▸ EXERCISE AIM
Please make an exact transcription of all the data that follows.
BEGIN DATA RECORDS
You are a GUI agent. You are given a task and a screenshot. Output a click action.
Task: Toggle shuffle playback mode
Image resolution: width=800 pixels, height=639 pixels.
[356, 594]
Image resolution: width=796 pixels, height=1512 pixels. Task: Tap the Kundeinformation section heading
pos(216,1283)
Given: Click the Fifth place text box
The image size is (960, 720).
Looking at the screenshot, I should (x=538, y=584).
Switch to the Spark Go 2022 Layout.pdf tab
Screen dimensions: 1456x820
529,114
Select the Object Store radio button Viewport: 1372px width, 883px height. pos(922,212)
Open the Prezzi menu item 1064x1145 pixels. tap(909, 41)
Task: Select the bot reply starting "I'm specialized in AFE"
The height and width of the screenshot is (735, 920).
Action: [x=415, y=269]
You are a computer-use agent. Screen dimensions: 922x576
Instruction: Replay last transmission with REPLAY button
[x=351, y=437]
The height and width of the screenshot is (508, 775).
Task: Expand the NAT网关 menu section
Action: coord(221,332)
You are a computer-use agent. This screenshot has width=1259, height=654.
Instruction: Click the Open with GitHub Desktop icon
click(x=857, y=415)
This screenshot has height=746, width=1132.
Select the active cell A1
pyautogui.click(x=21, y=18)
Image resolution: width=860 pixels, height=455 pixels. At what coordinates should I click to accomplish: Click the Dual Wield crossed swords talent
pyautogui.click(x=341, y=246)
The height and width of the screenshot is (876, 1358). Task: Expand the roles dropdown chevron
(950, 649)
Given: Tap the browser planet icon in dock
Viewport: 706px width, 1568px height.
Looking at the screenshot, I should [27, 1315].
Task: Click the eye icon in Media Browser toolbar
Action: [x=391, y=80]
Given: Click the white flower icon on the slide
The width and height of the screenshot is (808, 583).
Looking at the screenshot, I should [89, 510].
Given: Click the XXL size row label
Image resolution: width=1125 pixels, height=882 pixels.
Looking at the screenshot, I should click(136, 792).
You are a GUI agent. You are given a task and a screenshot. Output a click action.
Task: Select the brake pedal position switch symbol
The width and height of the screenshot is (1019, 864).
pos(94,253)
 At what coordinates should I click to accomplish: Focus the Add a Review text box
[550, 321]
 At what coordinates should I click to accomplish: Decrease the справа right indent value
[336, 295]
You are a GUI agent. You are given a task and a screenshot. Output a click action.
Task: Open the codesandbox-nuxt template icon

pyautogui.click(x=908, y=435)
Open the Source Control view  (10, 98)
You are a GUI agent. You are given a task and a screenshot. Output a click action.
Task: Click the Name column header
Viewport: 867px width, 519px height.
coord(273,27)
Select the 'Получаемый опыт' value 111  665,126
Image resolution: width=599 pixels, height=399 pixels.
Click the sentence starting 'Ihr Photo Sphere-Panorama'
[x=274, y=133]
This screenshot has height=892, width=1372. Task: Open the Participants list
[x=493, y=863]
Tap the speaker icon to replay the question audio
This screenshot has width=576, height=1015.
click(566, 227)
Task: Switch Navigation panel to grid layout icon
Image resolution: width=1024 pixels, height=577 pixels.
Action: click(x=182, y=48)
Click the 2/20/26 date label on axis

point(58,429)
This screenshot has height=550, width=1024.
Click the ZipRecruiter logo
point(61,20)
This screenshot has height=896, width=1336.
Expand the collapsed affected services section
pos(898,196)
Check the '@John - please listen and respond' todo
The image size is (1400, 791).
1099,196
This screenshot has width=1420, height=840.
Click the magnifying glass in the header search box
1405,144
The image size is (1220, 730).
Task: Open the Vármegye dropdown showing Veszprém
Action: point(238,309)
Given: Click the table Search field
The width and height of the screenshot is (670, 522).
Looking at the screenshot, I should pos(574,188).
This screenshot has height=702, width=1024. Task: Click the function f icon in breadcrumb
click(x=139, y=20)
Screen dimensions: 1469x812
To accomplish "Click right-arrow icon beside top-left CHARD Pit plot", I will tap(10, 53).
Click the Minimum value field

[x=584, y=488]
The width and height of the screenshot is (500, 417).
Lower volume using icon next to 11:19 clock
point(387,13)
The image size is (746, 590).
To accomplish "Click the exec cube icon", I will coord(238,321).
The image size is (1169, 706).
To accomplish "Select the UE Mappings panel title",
END DATA RECORDS
▸ OUTPUT OF THE EXERCISE
You are a GUI agent. You are given a task and a screenshot. Output a click action.
Task: Toggle shuffle playback mode
Image resolution: width=800 pixels, height=639 pixels.
[356, 594]
Image resolution: width=796 pixels, height=1512 pixels. Task: Tap the Kundeinformation section heading
pos(216,1283)
Given: Click the Fifth place text box
The image size is (960, 720).
Looking at the screenshot, I should (x=538, y=584).
Switch to the Spark Go 2022 Layout.pdf tab
Screen dimensions: 1456x820
529,114
Select the Object Store radio button Viewport: 1372px width, 883px height. pos(922,212)
Open the Prezzi menu item 1064x1145 pixels. tap(909, 41)
Task: Select the bot reply starting "I'm specialized in AFE"
The height and width of the screenshot is (735, 920).
Action: [x=415, y=269]
You are a computer-use agent. Screen dimensions: 922x576
Instruction: Replay last transmission with REPLAY button
[x=351, y=437]
The height and width of the screenshot is (508, 775).
Task: Expand the NAT网关 menu section
Action: coord(221,332)
You are a computer-use agent. This screenshot has width=1259, height=654.
Instruction: Click the Open with GitHub Desktop icon
click(x=857, y=415)
This screenshot has height=746, width=1132.
Select the active cell A1
pyautogui.click(x=21, y=18)
Image resolution: width=860 pixels, height=455 pixels. At what coordinates should I click to accomplish: Click the Dual Wield crossed swords talent
pyautogui.click(x=341, y=246)
The height and width of the screenshot is (876, 1358). Task: Expand the roles dropdown chevron
(950, 649)
Given: Tap the browser planet icon in dock
Viewport: 706px width, 1568px height.
Looking at the screenshot, I should [27, 1315].
Task: Click the eye icon in Media Browser toolbar
Action: [x=391, y=80]
Given: Click the white flower icon on the slide
The width and height of the screenshot is (808, 583).
Looking at the screenshot, I should [89, 510].
Given: Click the XXL size row label
Image resolution: width=1125 pixels, height=882 pixels.
Looking at the screenshot, I should click(136, 792).
You are a GUI agent. You are given a task and a screenshot. Output a click action.
Task: Select the brake pedal position switch symbol
The width and height of the screenshot is (1019, 864).
pos(94,253)
 At what coordinates should I click to accomplish: Focus the Add a Review text box
[550, 321]
 At what coordinates should I click to accomplish: Decrease the справа right indent value
[336, 295]
You are a GUI agent. You are given a task and a screenshot. Output a click action.
Task: Open the codesandbox-nuxt template icon

pyautogui.click(x=908, y=435)
Open the Source Control view  (10, 98)
You are a GUI agent. You are given a task and a screenshot. Output a click action.
Task: Click the Name column header
Viewport: 867px width, 519px height.
coord(273,27)
Select the 'Получаемый опыт' value 111  665,126
Image resolution: width=599 pixels, height=399 pixels.
Click the sentence starting 'Ihr Photo Sphere-Panorama'
[x=274, y=133]
This screenshot has height=892, width=1372. Task: Open the Participants list
[x=493, y=863]
Tap the speaker icon to replay the question audio
This screenshot has width=576, height=1015.
click(566, 227)
Task: Switch Navigation panel to grid layout icon
Image resolution: width=1024 pixels, height=577 pixels.
Action: click(x=182, y=48)
Click the 2/20/26 date label on axis

point(58,429)
This screenshot has height=550, width=1024.
Click the ZipRecruiter logo
point(61,20)
This screenshot has height=896, width=1336.
Expand the collapsed affected services section
pos(898,196)
Check the '@John - please listen and respond' todo
The image size is (1400, 791).
1099,196
This screenshot has width=1420, height=840.
Click the magnifying glass in the header search box
1405,144
The image size is (1220, 730).
Task: Open the Vármegye dropdown showing Veszprém
Action: point(238,309)
Given: Click the table Search field
The width and height of the screenshot is (670, 522).
Looking at the screenshot, I should pos(574,188).
This screenshot has height=702, width=1024. Task: Click the function f icon in breadcrumb
click(x=139, y=20)
Screen dimensions: 1469x812
To accomplish "Click right-arrow icon beside top-left CHARD Pit plot", I will tap(10, 53).
Click the Minimum value field

[x=584, y=488]
The width and height of the screenshot is (500, 417).
Lower volume using icon next to 11:19 clock
point(387,13)
The image size is (746, 590).
To accomplish "Click the exec cube icon", I will coord(238,321).
The image size is (1169, 706).
To accomplish "Select the UE Mappings panel title",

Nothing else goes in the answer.